## BEGIN EXTRACT TO READ

In two previous posts, we have discussed Convolutional Coding and the associated hard decision Viterbi decoding. In this post lets extent Viterbi decoding algorithm to soft input decision scheme. The modulation used is BPSK and the channel is assumed to be AWGN alone.

## System Model

$y=c + n$, where

$c$ is the modulated coded sequence taking values $+\sqrt{E_c}$ if the coded bit is 1 and $-\sqrt{E_c}$ if the coded bit is 0,

$n$is the Additive White Gaussian Noise following the probability distribution function,

$p(x) = \frac{1}{\sqrt{2\pi\sigma^2}}e^{\frac{-(x-\mu)^2}{2\sigma^2}$ with mean $\mu=0$ and variance $\sigma^2 = \frac{N_0}{2}$.

The conditional probability distribution function (PDF) of $y$ if the coded bit is 0 is,

$p(y|c_{0}) = \frac{1}{\sqrt{\pi N_0}}e^{\frac{-(y+\sqrt{E_c})^2}{N_0}$.

## END EXTRACT TO READ
## BEGIN INFORMATION SHOWN

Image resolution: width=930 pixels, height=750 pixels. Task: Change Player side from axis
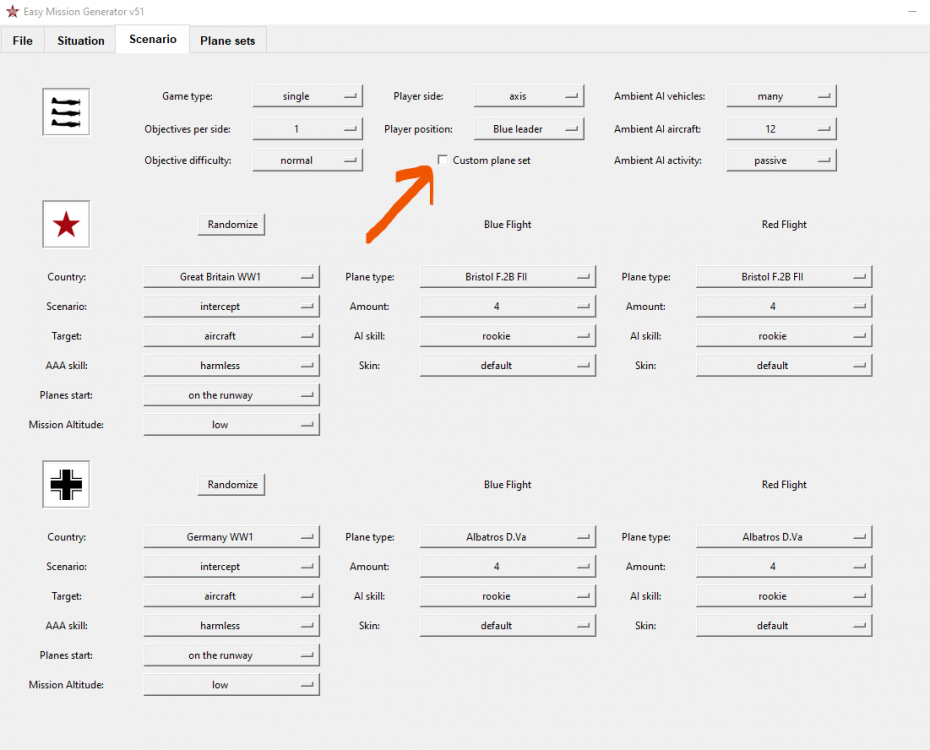tap(528, 97)
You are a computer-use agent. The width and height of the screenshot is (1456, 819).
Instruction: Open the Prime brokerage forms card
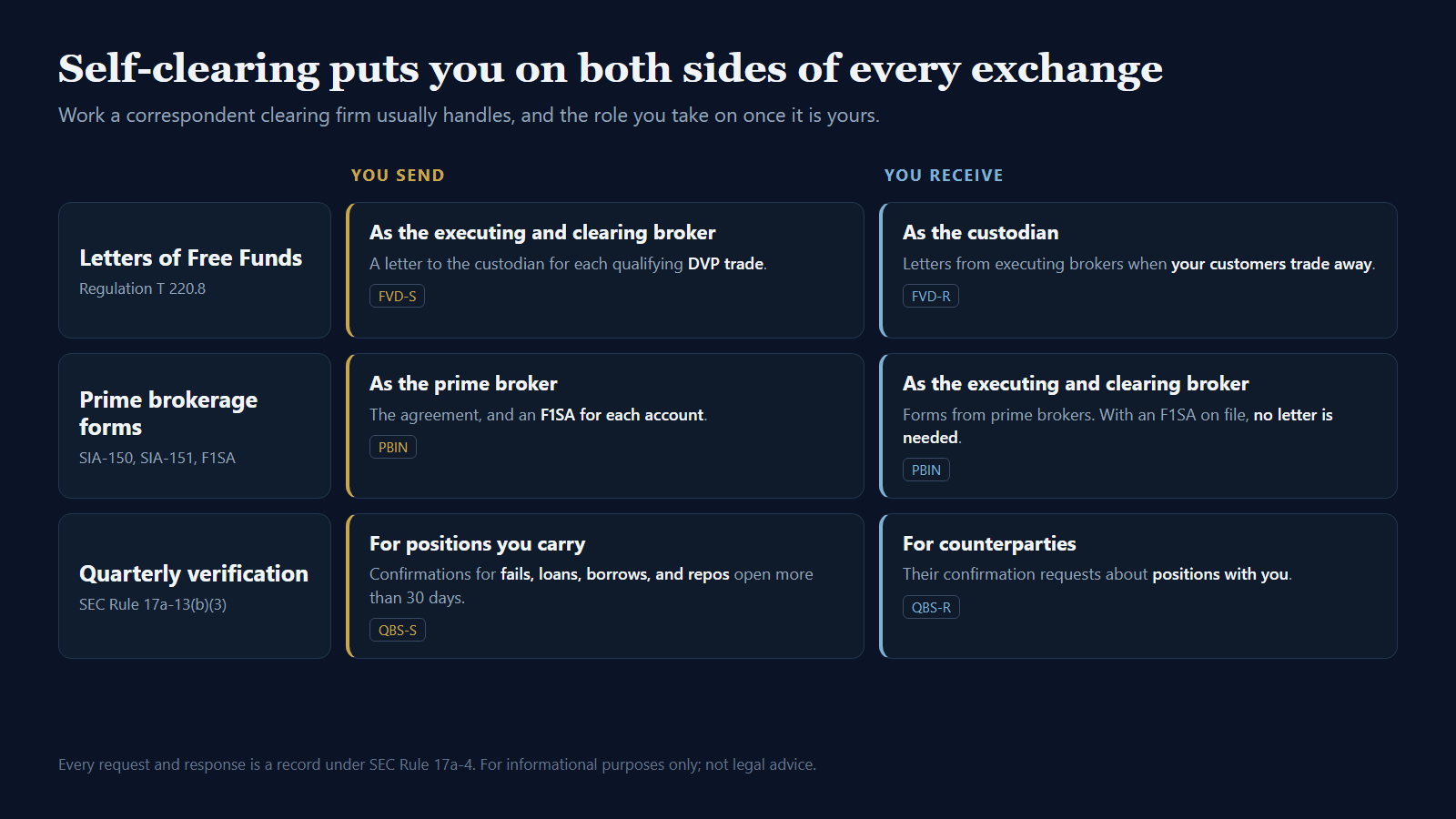(195, 426)
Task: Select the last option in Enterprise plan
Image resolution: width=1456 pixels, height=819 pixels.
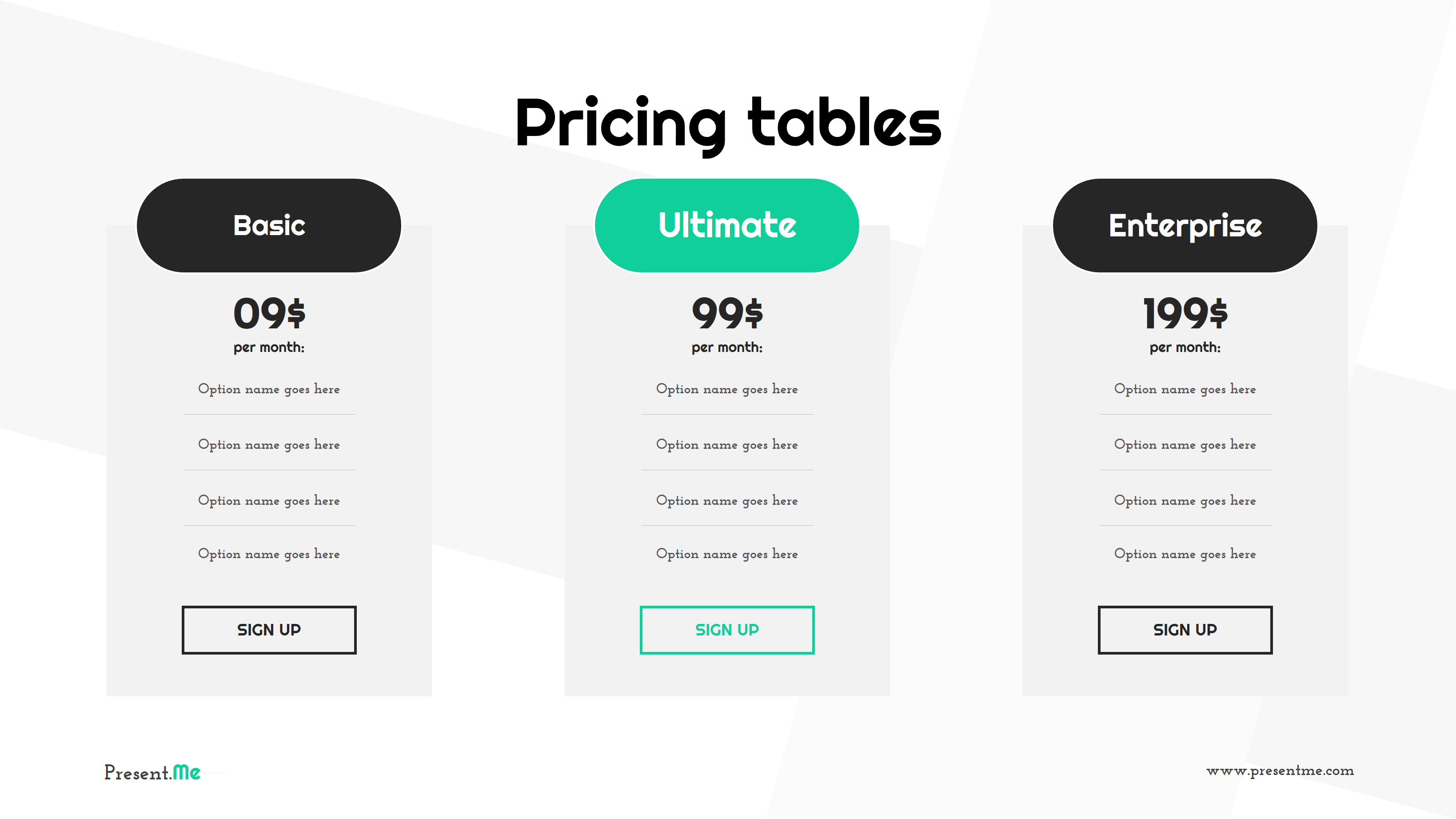Action: [1185, 554]
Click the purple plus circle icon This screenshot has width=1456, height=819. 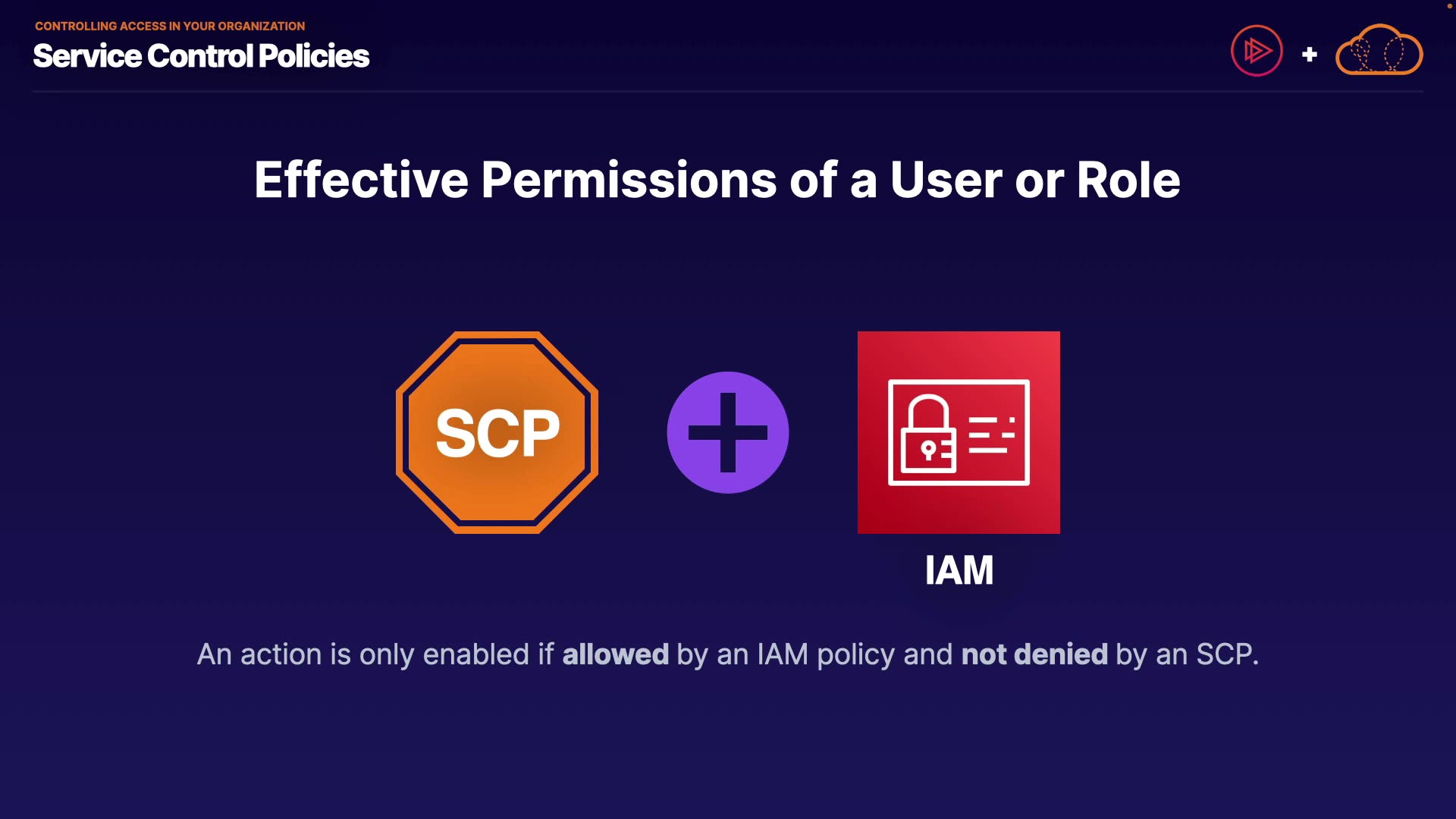point(727,432)
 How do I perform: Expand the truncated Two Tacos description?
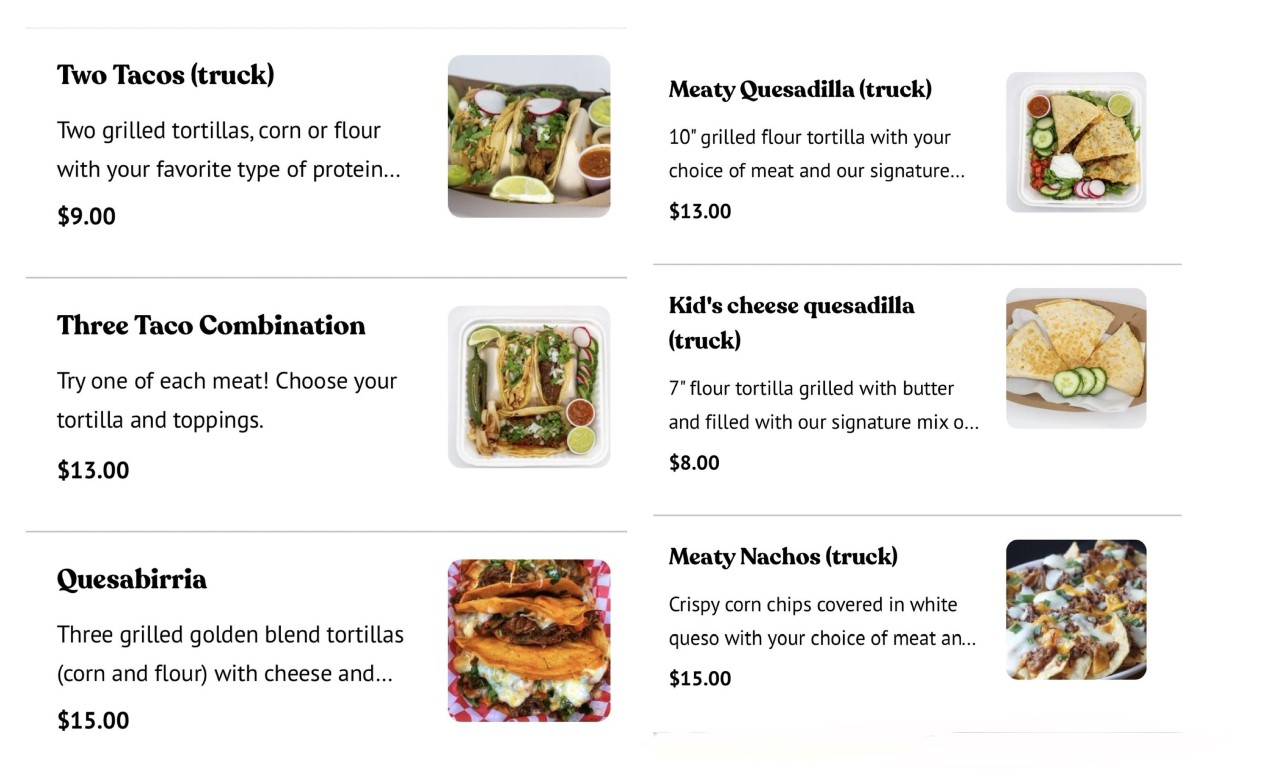(x=229, y=150)
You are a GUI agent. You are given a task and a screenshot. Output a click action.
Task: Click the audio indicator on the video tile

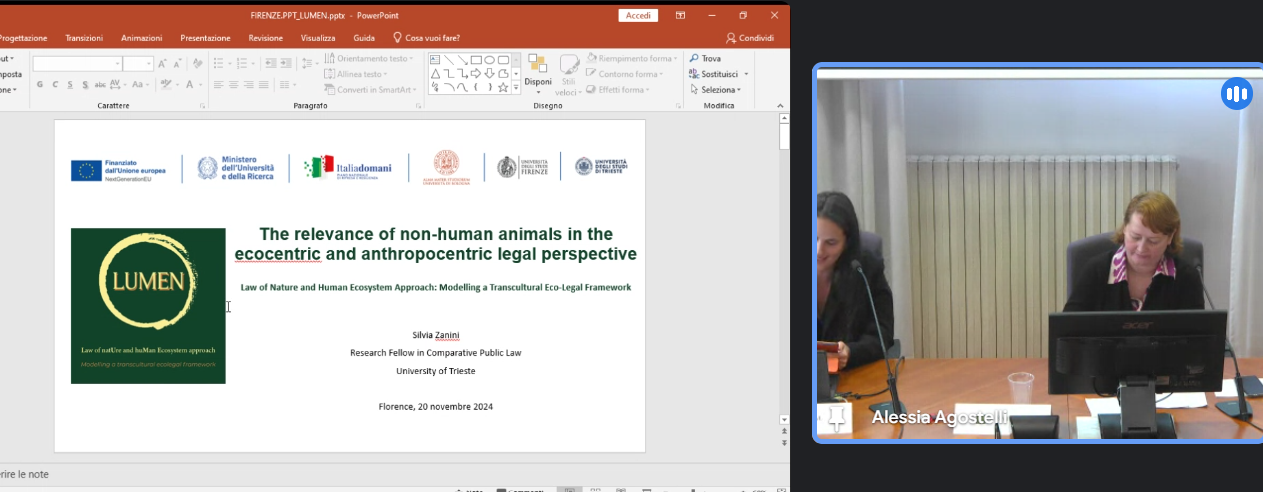click(1236, 94)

## END INFORMATION SHOWN

*ACTIONS TO TAKE:*
1 > In the entries, from the line with "You are a GUI" through the end of the entries, switch "audio indicator" to "mute button" and change nothing else. Leave the pictures out of your answer.
2 > Resume the text on soft-decision Viterbi decoding right after its last sentence.

*ANSWERS GIVEN:*
1 >
You are a GUI agent. You are given a task and a screenshot. Output a click action.
Task: Click the mute button on the video tile

click(1236, 94)

2 >
Conditional probability distribution function (PDF) of $y$ if the coded bit is 1 is,

$p(y|c_{1}) = \frac{1}{\sqrt{\pi N_0}}e^{\frac{-(y-\sqrt{E_c})^2}{N_0}$ .

## Euclidean distance

In the hard decision Viterbi decoding, based on the location of the received coded symbol, the coded bit was estimated – if the received symbol is greater than zero, the received coded bit is 1; if the received symbol is less than or equal to zero, the received coded bit is 0.

In Soft decision decoding, rather than estimating the coded bit and finding the Hamming distance, the distance between the received symbol and the probable transmitted symbol is found out.

Euclidean distance if transmitted coded bit is 0 is,

$ed_0 = (y- -\sqrt{E_c})^2 = (y^2 + 2y\sqrt{E_c} + E_c)^2$.

Euclidean distance if transmitted coded bit is 1 is,
$ed_1 = (y- \sqrt{E_c})^2 = (y^2 - 2y\sqrt{E_c} + E_c)^2$.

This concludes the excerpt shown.